I got weighed at the doctor’s recently and I am up a few pounds. I know it is the eating ice cream for dinner doing me in and I try to decide if I will give up ice cream for dinner or not. With Junior, he tends to accept me whatever weight I am. That said I do like looking the best I can for him so I also think he’d appreciate it if I lost the few pounds. We will see.
I feel like I’ve made a few more retirement decisions. I found the size clips I can use in my hair and have decided to use them. I have decided on the type of clothing I want to wear for the most part and will start looking for that.
On top of clothing choices I am working out a routine with housework that is starting to fill out the week and keep our home nice looking. When I try to spray the bathtub area all over the fumes get to me so I am thinking I will spray one section for 6 days which should cover each area and the smell won’t do me in. Mondays is dusting day and humming bird feeder day. I will even clean the bathroom…..so each day begins to fill in nicely and I love it.
The deck roof is now up and yup it is awesome. I am not in the sun and that is real nice. I am sitting outside more and then I head inside to do a little this and a little that and yup it feels real nice. I am writing outside and I love it. It is getting to be late afternoon early evening before I head in to watch TV and that feels real nice.
I am slowly starting to decorate the deck. I love being the girl and decorating. I have chairs placed around the deck in a comfortable fashion and plants are out on the deck as well. I feel it is homey outside and I am happy. I love to have a look where a place looks inviting, like take off your shoes a while and relax. That always makes me happy.
Again I look around and there are the cats sleeping. They look content with their home and that makes me real happy.
The anger I was trying to deal with is fairly much gone now. Thank you Lord Jesus. I’ve asked for help putting these things in the right perspective. God has once more amazed me and my attitude is much more comfortable again.
I stop for a moment, listen to the birds chatter, feel the breeze and totally fall in love with my life yet again. I fall in love with the plants on the porch and enjoy the color they bring to the porch. This life out here is so awesome.
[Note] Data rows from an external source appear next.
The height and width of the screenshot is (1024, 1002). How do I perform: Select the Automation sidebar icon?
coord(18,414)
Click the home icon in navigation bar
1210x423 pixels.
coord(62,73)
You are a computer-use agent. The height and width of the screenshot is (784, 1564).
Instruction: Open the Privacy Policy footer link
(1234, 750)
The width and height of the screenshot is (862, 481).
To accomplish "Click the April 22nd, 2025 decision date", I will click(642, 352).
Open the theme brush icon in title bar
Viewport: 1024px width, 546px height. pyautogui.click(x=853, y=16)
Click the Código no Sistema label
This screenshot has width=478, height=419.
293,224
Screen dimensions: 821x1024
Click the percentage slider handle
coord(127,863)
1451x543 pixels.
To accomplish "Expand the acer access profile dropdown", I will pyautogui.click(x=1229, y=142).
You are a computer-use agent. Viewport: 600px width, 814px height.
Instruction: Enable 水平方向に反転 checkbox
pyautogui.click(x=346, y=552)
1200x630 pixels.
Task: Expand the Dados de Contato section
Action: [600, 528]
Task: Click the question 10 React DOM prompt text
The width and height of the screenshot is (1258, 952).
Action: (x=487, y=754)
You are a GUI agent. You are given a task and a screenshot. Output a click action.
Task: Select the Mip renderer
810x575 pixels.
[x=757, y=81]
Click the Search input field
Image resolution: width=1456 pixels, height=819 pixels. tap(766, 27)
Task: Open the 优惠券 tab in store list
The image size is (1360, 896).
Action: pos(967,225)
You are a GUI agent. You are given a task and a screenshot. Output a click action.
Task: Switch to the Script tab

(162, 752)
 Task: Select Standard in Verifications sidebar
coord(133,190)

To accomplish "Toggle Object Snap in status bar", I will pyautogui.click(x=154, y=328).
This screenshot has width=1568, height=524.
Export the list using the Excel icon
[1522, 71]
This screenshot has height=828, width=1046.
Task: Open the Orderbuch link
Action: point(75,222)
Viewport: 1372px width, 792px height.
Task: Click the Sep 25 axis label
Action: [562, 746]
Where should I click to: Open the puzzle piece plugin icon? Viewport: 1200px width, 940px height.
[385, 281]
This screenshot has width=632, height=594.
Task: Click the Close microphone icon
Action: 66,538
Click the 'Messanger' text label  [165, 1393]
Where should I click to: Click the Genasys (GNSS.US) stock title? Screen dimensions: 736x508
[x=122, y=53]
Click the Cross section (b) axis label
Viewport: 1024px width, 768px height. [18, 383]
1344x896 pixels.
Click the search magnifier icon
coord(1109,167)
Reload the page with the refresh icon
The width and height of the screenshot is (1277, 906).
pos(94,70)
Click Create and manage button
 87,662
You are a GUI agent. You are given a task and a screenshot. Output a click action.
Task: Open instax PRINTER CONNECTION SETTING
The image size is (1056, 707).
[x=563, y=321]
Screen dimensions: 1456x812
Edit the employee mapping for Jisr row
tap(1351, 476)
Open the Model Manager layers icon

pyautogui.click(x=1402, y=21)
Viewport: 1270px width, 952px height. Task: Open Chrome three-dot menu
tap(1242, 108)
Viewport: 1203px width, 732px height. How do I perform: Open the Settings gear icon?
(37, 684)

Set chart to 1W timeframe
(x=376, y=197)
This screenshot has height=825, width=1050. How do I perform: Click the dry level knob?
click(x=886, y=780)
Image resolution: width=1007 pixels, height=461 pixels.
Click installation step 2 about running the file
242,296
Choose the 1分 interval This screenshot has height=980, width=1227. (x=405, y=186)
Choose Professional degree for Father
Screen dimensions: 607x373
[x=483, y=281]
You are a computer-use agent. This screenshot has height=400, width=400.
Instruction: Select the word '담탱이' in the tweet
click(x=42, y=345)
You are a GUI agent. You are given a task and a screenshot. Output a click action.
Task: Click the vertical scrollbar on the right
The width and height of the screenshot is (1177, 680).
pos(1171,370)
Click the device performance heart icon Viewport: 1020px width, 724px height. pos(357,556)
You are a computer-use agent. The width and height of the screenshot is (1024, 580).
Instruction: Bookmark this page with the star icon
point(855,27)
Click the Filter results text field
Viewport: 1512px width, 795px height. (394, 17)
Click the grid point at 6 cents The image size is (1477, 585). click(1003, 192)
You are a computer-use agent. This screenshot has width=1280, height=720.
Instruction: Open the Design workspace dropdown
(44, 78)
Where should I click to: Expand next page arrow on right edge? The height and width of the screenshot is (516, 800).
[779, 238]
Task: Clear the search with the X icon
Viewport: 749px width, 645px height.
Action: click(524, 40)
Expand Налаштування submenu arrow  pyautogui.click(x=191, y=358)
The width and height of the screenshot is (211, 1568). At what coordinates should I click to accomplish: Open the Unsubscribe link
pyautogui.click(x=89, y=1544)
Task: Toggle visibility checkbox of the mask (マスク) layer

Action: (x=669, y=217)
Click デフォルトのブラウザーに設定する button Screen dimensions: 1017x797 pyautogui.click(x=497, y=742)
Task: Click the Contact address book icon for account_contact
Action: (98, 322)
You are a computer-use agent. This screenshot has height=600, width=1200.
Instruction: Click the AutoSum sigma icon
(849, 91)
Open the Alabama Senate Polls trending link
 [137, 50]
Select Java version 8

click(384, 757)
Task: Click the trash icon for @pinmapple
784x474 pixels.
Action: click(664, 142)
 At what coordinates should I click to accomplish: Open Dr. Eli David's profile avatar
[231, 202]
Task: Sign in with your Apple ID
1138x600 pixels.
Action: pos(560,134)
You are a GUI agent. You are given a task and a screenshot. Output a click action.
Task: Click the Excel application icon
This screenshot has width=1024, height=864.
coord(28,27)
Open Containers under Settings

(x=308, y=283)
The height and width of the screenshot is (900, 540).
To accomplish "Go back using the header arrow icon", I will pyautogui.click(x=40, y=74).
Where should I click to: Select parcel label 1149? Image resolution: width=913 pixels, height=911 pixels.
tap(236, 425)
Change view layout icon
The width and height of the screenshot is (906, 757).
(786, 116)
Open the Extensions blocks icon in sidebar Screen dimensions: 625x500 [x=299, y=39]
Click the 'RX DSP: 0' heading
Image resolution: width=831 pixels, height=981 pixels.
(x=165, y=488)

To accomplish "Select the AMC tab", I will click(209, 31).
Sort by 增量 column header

I love the trees everywhere, the mountains and life here in the middle of nowhere.
It is time for me to go clean the bathroom and spray an area in the tub. I will putz around for a bit and then head back outside. I can move slower these days and it affects no one. I love that a lot. Our home looks nice for the most part and I like that feeling as well. Junior will work till it is dark outside and then come in for the evening. We chatted while we drove to town and that too felt good. I am good with the two of us going in our own direction for a few hours now.
May God bless you and keep you make His face to shine upon you.